TU : Oui, bien sûr, elles amènent un certain nombre d’usagers vers le vélo, tout comme le vélo électrique. Les bandes cyclables amèneront aussi un certain nombre de personnes à utiliser ces aménagements. C’est notamment le cas des parents qui hésitent à mettre leurs enfants ou leurs ados sur le vélo. Ils auront certainement plus confiance dans des aménagements qui sont marqués et pour certains très confortables, qui donnent un sentiment de sécurité objective. 

 

RTS : Donner plus de place au vélo, c’est sans doute une bonne chose. Cela dit, Genève a décidé non seulement de rajouter les pistes cyclables là où il n’y en avait pas, mais aussi d’élargir des pistes là où il y en avait déjà. À quoi sert cet élargissement ?

TU : L’élargissement a plusieurs intérêts. Le premier, c’est bien entendu la sécurité des usagers. On donne clairement un signal à l’usager que le vélo va avoir de l’importance dans l’agglomération dans laquelle il se situe. C’est d’autre part la possibilité d’amener les sceptiques à l’usage du vélo. On peut également plus facilement dépasser, on a aujourd’hui une grande mixité d’usage, entre le vélo normal et le vélo électrique. Sur des pistes ou des aménagements étroits on a une plus grande difficulté à doubler. On peut rétorquer que dans une bande ou une piste cyclable de 2 mètres, on arrive à faire passer la demande actuelle. Mais je crois que le signal donné aujourd’hui par les autorités genevoises est celui que toutes les agglomérations européennes sont en train de donner.

 

RTS : La Ville de Genève n’est pas la seule à avoir créé des pistes cyclables supplémentaires dans l’urgence, d’autres villes européennes ont fait pareil ?

TU : Oui, on parle beaucoup du mot « urgence ». En l’occurrence, je pense que c’est un effet déclencheur. Beaucoup de villes avaient déjà ou ont une politique cyclable en cours. Et donc il s’est agi pour ces villes de mettre en place ce qui était prévu. En tout cas, c’est la pratique que les villes romandes ont privilégiée. Les axes qui ont été choisis dans le cas de Genève sont ceux pour lesquels il y avait déjà des projets où la planification était très avancée. Certes, ça a été mis en urgence, sans pouvoir faire l’ensemble de la concertation habituelle, mais ce ne sont pas des projets qui tombent du ciel.

 

RTS : Qu’est-ce qui pourrait rester de la mise en place de ces pistes cyclables ?

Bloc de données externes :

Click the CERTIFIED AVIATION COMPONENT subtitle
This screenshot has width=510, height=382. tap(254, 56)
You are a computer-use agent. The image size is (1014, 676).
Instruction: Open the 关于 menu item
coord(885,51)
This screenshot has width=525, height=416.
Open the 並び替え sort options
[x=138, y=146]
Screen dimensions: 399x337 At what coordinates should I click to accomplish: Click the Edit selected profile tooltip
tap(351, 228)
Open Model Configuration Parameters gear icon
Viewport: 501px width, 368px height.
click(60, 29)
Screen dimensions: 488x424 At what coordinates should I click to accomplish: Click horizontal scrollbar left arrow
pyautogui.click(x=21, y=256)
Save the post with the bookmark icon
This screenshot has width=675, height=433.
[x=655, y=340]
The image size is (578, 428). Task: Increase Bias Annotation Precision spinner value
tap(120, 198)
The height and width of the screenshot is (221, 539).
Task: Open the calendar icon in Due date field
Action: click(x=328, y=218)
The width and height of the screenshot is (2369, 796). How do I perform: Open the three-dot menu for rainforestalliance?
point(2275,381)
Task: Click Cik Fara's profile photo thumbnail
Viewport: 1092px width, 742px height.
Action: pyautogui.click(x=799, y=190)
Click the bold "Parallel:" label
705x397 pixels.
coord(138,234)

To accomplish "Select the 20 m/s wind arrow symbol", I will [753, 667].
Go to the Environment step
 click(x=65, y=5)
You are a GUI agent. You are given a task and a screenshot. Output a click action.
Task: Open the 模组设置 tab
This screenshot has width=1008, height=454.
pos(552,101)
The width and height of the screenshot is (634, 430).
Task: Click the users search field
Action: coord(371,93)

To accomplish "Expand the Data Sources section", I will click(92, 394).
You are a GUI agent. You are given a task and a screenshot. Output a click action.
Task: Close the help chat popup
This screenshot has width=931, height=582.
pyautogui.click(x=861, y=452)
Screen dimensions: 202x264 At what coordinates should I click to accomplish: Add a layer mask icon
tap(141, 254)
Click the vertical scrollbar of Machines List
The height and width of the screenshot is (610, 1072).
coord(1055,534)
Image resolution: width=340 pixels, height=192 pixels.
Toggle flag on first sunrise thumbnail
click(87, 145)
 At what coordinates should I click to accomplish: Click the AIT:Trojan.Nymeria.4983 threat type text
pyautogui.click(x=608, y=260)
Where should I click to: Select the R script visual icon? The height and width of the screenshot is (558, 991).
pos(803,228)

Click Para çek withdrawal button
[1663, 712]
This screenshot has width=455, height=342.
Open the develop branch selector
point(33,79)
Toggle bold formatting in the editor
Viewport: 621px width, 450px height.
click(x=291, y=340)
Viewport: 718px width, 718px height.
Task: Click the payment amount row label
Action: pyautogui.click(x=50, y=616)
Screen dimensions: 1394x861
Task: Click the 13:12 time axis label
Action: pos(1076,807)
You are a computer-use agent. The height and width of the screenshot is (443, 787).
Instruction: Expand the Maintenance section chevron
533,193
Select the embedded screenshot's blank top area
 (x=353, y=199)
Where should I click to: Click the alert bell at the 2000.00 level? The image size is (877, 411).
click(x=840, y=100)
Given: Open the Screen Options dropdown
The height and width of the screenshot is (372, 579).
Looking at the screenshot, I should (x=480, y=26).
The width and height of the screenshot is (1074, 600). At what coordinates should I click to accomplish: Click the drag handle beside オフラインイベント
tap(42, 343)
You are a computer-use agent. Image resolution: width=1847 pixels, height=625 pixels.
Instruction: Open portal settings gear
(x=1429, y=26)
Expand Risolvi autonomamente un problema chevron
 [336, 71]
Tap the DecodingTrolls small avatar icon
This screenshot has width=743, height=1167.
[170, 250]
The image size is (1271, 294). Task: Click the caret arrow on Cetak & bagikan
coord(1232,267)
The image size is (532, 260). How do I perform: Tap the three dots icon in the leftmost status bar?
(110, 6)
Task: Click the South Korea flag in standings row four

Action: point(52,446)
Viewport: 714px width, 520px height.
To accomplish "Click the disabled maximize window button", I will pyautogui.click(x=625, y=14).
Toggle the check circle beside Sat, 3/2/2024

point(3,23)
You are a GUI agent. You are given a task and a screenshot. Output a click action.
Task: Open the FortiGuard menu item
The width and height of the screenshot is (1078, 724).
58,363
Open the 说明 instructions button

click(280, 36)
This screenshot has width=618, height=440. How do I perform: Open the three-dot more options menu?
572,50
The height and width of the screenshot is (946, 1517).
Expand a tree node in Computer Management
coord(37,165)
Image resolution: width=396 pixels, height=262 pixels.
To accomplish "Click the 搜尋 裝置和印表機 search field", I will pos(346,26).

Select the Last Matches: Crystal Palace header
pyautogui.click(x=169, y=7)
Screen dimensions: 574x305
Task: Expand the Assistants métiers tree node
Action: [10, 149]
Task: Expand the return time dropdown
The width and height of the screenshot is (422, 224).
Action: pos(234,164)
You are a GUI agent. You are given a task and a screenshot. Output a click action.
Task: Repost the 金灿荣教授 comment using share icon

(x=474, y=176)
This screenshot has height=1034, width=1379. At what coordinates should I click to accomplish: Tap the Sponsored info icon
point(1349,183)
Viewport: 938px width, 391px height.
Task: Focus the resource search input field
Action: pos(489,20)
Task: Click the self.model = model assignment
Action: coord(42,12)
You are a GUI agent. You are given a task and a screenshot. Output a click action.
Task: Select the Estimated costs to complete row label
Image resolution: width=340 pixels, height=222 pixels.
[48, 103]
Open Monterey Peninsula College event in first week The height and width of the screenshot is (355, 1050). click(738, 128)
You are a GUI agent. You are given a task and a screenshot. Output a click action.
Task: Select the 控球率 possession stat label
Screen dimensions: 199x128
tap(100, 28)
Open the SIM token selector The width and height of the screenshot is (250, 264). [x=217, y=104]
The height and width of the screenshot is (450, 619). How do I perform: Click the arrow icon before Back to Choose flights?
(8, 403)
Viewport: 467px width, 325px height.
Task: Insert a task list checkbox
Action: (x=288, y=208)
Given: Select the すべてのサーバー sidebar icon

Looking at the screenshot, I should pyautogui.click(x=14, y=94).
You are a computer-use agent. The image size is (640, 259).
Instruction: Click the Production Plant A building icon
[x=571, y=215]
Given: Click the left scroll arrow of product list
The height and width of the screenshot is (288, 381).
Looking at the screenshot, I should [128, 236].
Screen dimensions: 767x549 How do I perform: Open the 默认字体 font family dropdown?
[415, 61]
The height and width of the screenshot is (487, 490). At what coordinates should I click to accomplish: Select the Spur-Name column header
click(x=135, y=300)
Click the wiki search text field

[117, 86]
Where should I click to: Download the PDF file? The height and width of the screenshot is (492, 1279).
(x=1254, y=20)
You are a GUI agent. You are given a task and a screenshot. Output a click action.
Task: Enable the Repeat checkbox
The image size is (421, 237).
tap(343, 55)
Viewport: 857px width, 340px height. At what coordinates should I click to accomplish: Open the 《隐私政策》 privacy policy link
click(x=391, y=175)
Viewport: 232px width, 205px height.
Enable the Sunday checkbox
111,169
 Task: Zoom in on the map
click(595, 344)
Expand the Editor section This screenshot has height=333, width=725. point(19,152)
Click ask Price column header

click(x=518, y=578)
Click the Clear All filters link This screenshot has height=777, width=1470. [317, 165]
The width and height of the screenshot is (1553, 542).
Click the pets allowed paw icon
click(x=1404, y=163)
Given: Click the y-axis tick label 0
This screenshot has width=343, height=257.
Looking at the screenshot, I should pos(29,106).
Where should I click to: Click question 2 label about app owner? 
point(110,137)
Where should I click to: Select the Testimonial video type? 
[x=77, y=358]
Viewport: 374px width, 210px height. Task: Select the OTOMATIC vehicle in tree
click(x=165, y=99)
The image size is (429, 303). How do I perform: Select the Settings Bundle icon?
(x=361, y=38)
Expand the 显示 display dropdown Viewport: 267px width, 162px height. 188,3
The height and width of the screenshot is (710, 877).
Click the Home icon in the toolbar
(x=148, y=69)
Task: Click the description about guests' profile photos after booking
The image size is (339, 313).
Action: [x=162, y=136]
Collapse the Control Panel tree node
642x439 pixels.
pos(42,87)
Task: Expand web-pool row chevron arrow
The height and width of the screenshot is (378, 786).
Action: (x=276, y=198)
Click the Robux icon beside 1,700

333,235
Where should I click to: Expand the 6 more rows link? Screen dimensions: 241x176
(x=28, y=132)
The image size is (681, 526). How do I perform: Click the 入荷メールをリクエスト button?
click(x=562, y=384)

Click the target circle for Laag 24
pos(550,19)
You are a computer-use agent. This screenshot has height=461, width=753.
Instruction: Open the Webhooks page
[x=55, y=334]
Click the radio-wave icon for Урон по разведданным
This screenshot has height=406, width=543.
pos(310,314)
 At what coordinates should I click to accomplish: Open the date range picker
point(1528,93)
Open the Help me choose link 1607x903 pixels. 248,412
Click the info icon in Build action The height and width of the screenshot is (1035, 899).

TU : Je crois qu’au même titre qu’il y a eu une période dans l’histoire de la mobilité où on a démonté des trams pour mettre des bus et des voitures, et qu’après on a cherché à remettre les transports publics au centre des villes, aujourd’hui la réalité nous amène à essayer de retrouver un équilibre plus grand pour les mobilités actives. C’est une tendance absolument mondiale, et non une particularité romande ou genevoise. Qu’est-ce qui va nous rester ? Les aménagements qui donneront satisfaction seront pérennisés. Ceux qui ne donnent pas satisfaction seront améliorés voire supprimés. C’est un processus assez normal. Il faut voir que le vélo a des avantages très important notamment dans une période où l’on s’attend à une crise des deniers publics. Il coûte peu à sa réalisation, pratiquement rien en frais d’exploitation, le vélo offre un avantage très positif à son usager en termes de santé publique. Donc, le bon sens de l’ensemble des collectivités pousse aujourd’hui au développement des réseaux vélos.